- _Quoted passage_
But the most contentious issue by far is the selection of a future party chairman to fill the vacancy left by Debbie Wasserman Schultz - forced to resign after Wikileaks had released emails exposing her machinations to defeat Sanders. The name now being heard most often is Keith Ellison, a black representative from Minnesota. Ellison was one of the few members of Congress to back Sanders in the primaries. Because he is a Muslim and a less than full-throated cheerleader for Israel, he has drawn the fire of the Zionist establishment. But his appointment, although supported by Schumer, is being stiffly resisted by Obama. Those in his orbit say that selecting Ellison would mean handing the party over to the Sanders wing, and are casting about for a more “moderate” candidate.
Coming crack-up?
To see a silver lining in the election of Donald Trump may be stretching things. But I have tried to suggest that what is an undeniable catastrophe may nevertheless signal the eclipse of mainstream liberalism and identity politics in favour of a reborn awareness of the centrality of class and class struggle - although the lesson will certainly have been learnt the hard way.
Existing divisions between the white working class and a largely university-educated, middle class left cannot be overcome by encounter groups or greater empathy. They must be addressed in terms of political programme. Such a politics will necessarily have various shades, from liberal-populist to revolutionary Marxist. But the terms of analysis and debate may be more favourable to them than in the past. There is no telling how deep the fissures in the Democratic Party will run (and my failure - along with that of just about everyone else except Michael Moore and Paul Demarty, to foresee the Trumpian avalanche, makes me reluctant to prognosticate).
Trying to transform the Democratic Party is a fool’s errand; being attuned to the possibility that it may fracture - with wide reverberations on the entire political landscape - is only sensible. Even if, as is likely, the present leaders of the Democratic left fail to break with the donor-friendly politicians who continue to dominate the party, neither the discontents that drove workers into Trump’s arms nor the causes of their distress are going to abate. There will be continued turmoil in the party; younger, less housebroken candidates, will perhaps enter the fray.
The tens of thousands of anti-Trump demonstrators marching through the streets of major cities could just give younger politicians thoughts about the possibility of life outside the party. This is one of many developments that could make the Marxist goal of an independent labour party in the US more than a dream deferred.
Jim Creegan can be reached at: egyptianarch@gmail.com
Notes
1. The annual list published by Fortune magazine that ranks the largest US corporations by total revenue.
2. Harvard Business Review November 10.
3. Which claimed that Obama was not a US-born citizen and therefore not eligible to stand as president.

- _Given records_
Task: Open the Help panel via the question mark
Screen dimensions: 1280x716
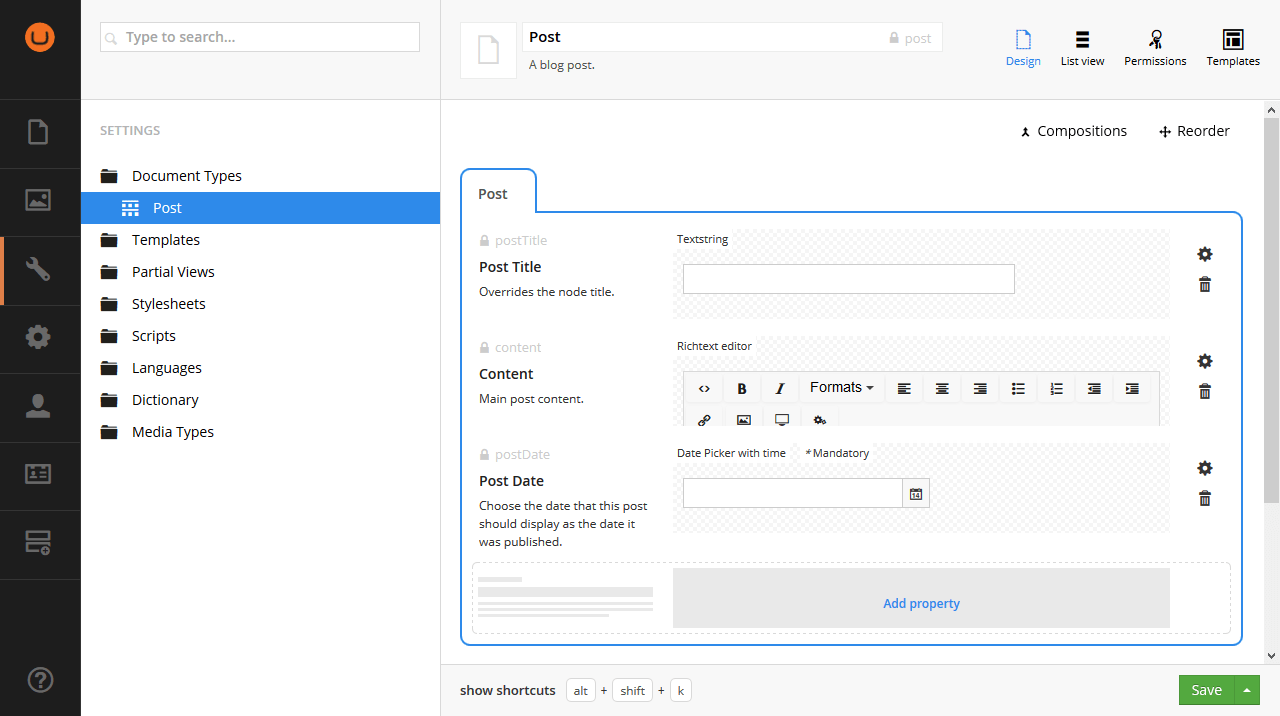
...
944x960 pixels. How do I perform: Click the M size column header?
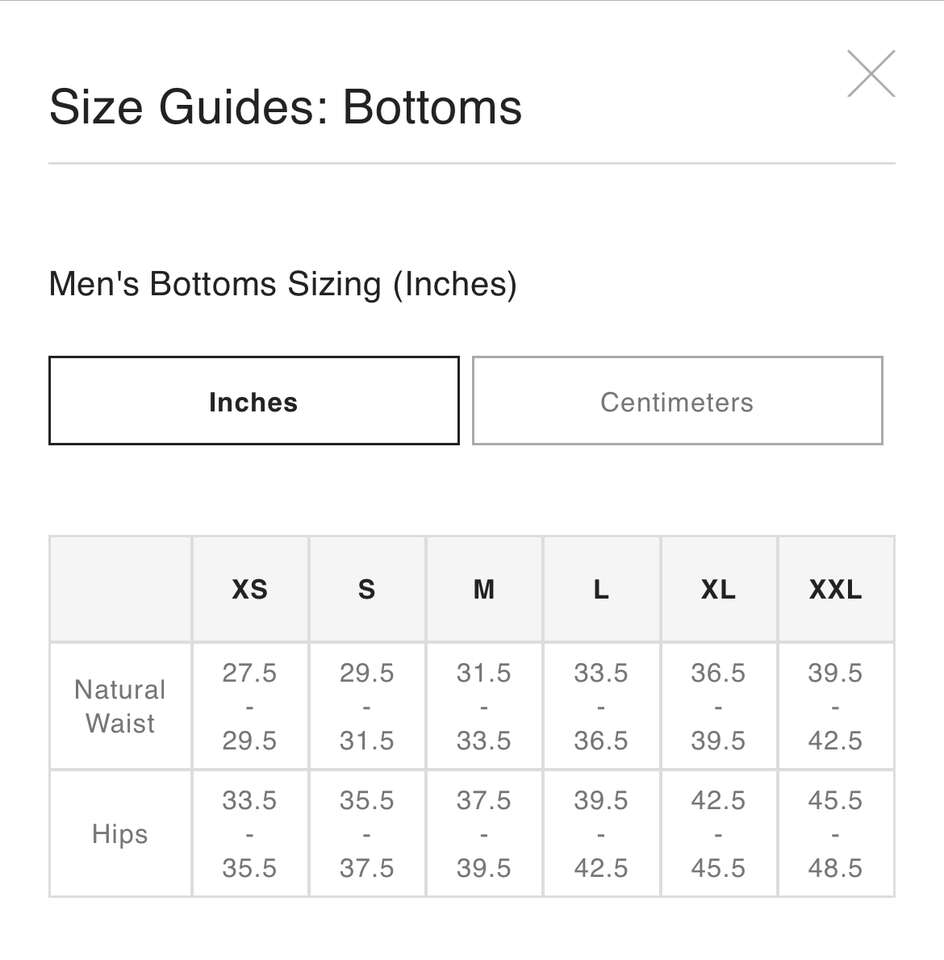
---
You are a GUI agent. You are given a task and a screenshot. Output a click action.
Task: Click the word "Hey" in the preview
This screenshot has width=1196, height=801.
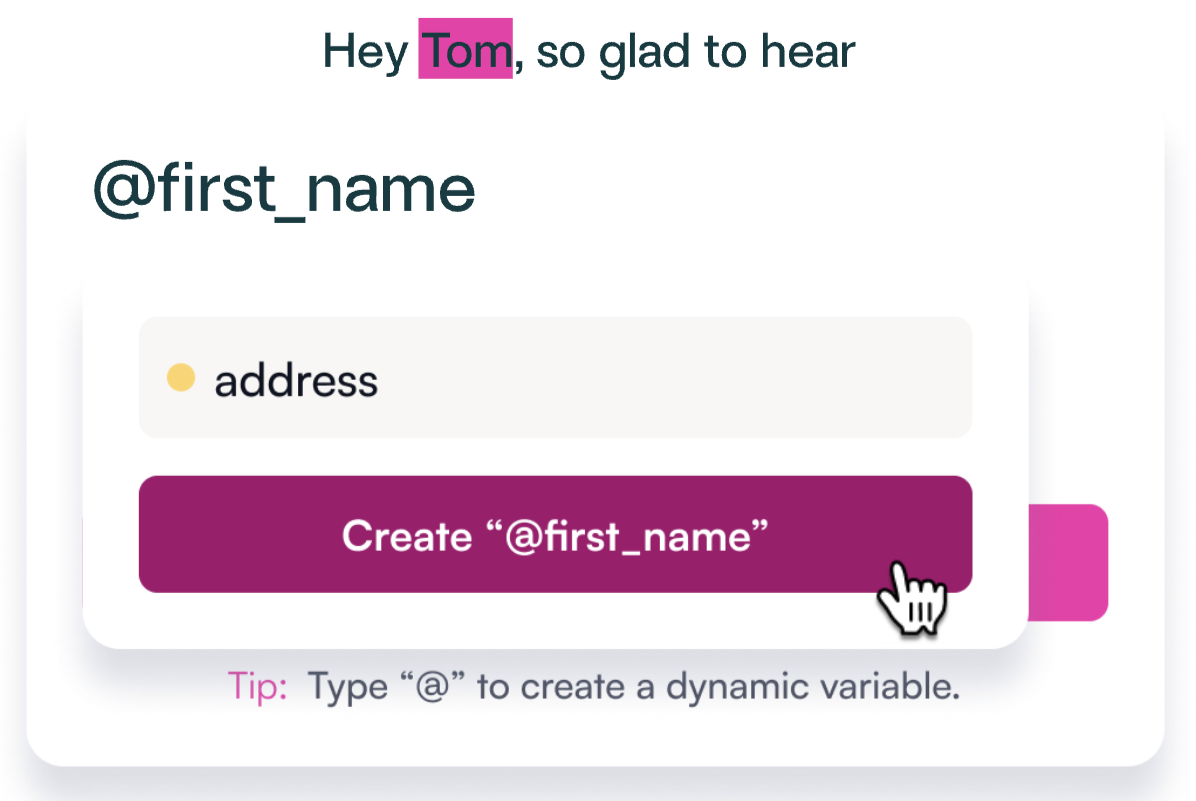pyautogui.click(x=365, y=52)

- _Exercise goal_
Copy out, word for word, the full passage above on the Democratic Party after Trump's election.

- _Response for this exercise_
But the most contentious issue by far is the selection of a future party chairman to fill the vacancy left by Debbie Wasserman Schultz - forced to resign after Wikileaks had released emails exposing her machinations to defeat Sanders. The name now being heard most often is Keith Ellison, a black representative from Minnesota. Ellison was one of the few members of Congress to back Sanders in the primaries. Because he is a Muslim and a less than full-throated cheerleader for Israel, he has drawn the fire of the Zionist establishment. But his appointment, although supported by Schumer, is being stiffly resisted by Obama. Those in his orbit say that selecting Ellison would mean handing the party over to the Sanders wing, and are casting about for a more “moderate” candidate.
Coming crack-up?
To see a silver lining in the election of Donald Trump may be stretching things. But I have tried to suggest that what is an undeniable catastrophe may nevertheless signal the eclipse of mainstream liberalism and identity politics in favour of a reborn awareness of the centrality of class and class struggle - although the lesson will certainly have been learnt the hard way.
Existing divisions between the white working class and a largely university-educated, middle class left cannot be overcome by encounter groups or greater empathy. They must be addressed in terms of political programme. Such a politics will necessarily have various shades, from liberal-populist to revolutionary Marxist. But the terms of analysis and debate may be more favourable to them than in the past. There is no telling how deep the fissures in the Democratic Party will run (and my failure - along with that of just about everyone else except Michael Moore and Paul Demarty, to foresee the Trumpian avalanche, makes me reluctant to prognosticate).
Trying to transform the Democratic Party is a fool’s errand; being attuned to the possibility that it may fracture - with wide reverberations on the entire political landscape - is only sensible. Even if, as is likely, the present leaders of the Democratic left fail to break with the donor-friendly politicians who continue to dominate the party, neither the discontents that drove workers into Trump’s arms nor the causes of their distress are going to abate. There will be continued turmoil in the party; younger, less housebroken candidates, will perhaps enter the fray.
The tens of thousands of anti-Trump demonstrators marching through the streets of major cities could just give younger politicians thoughts about the possibility of life outside the party. This is one of many developments that could make the Marxist goal of an independent labour party in the US more than a dream deferred.
Jim Creegan can be reached at: egyptianarch@gmail.com
Notes
1. The annual list published by Fortune magazine that ranks the largest US corporations by total revenue.
2. Harvard Business Review November 10.
3. Which claimed that Obama was not a US-born citizen and therefore not eligible to stand as president.